> _Problem set_:
a – Write out the passage from the pottery and garden post, from "I am completely" up to and including "Hosta & Fern.".
b – Decide whether each statement agrees with the pottery and garden post. Answer yes or no, and quote the deciding words. (i) More flowers have appeared on the writer's work over the last couple of years. (ii) The Perennial Influence post was written two years ago. (iii) The writer makes these pieces for the same reason as a cup or plate.

> _Document text_:
They have become a favorite for me to make, and I make them for the same reason I make a cup or plate: to bring a little beauty to the everyday. So whether on the wall or at the table, I believe we all need a daily dose of elegance.
Details of my pots above: Deluxe clover cup, Small covered jar, Large plate,
Flower brick, Screen vase pair, & Wall pillow tile.
More flowers have been popping up on my work in the last couple of years. And why not? I love them! In the dead of a Massachusetts winter, I long for spring and summer, and daydream about those floriferous seasons by placing a little bit of them on my pots.
First row: Penstemon & Eupatorium, Knautia, and Sedum & Geranium.
Second row: Alchemilla, Allium bulgaricum, and Heuchera.
I am completely preoccupied with being outside during this time of year, specifically, with being in or sitting beside my flower garden. I wrote about my lovely distraction four years ago in this Perennial Influence post, which still perfectly articulates every sentiment I have for gardening, so I hope you’ll give it a read. A recent pic I posted to my Ceramics Page of my main perennial bed and the corresponding number of thumbs up seems to indicate a universal need and appreciation for beauty and diversion, so I thought I’d do an updated pictorial from garden.
First row: Dicentra & Lamium, Sedum, and Nepeta.
Second row: Spirea, Digitalis & Knautia, and Heuchera, Hosta & Fern.

> _Information supplied_:

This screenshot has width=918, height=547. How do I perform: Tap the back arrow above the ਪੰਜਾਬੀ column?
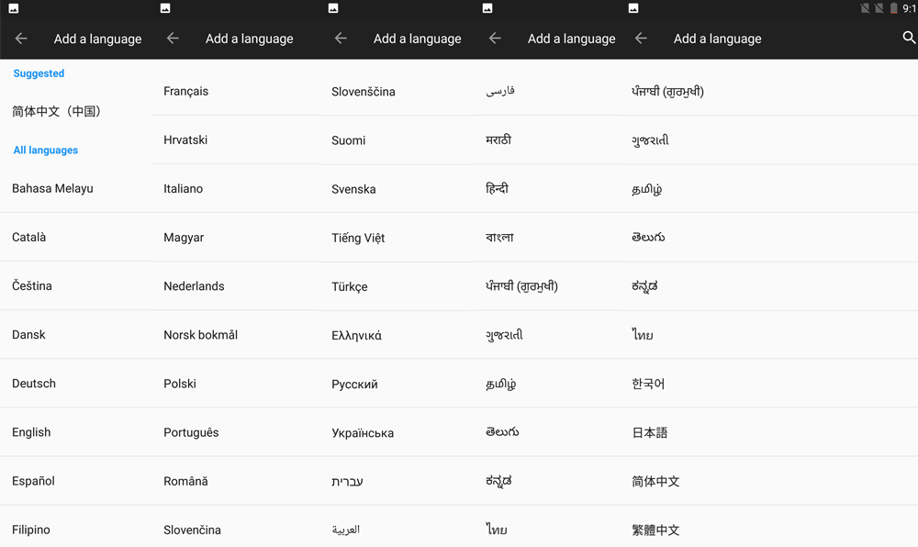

> _Expected outputs_:
a –
I am completely preoccupied with being outside during this time of year, specifically, with being in or sitting beside my flower garden. I wrote about my lovely distraction four years ago in this Perennial Influence post, which still perfectly articulates every sentiment I have for gardening, so I hope you’ll give it a read. A recent pic I posted to my Ceramics Page of my main perennial bed and the corresponding number of thumbs up seems to indicate a universal need and appreciation for beauty and diversion, so I thought I’d do an updated pictorial from garden.
First row: Dicentra & Lamium, Sedum, and Nepeta.
Second row: Spirea, Digitalis & Knautia, and Heuchera, Hosta & Fern.

b –
(i) Yes: "More flowers have been popping up on my work in the last couple of years."
(ii) No: "I wrote about my lovely distraction four years ago in this Perennial Influence post"
(iii) Yes: "I make them for the same reason I make a cup or plate: to bring a little beauty to the everyday."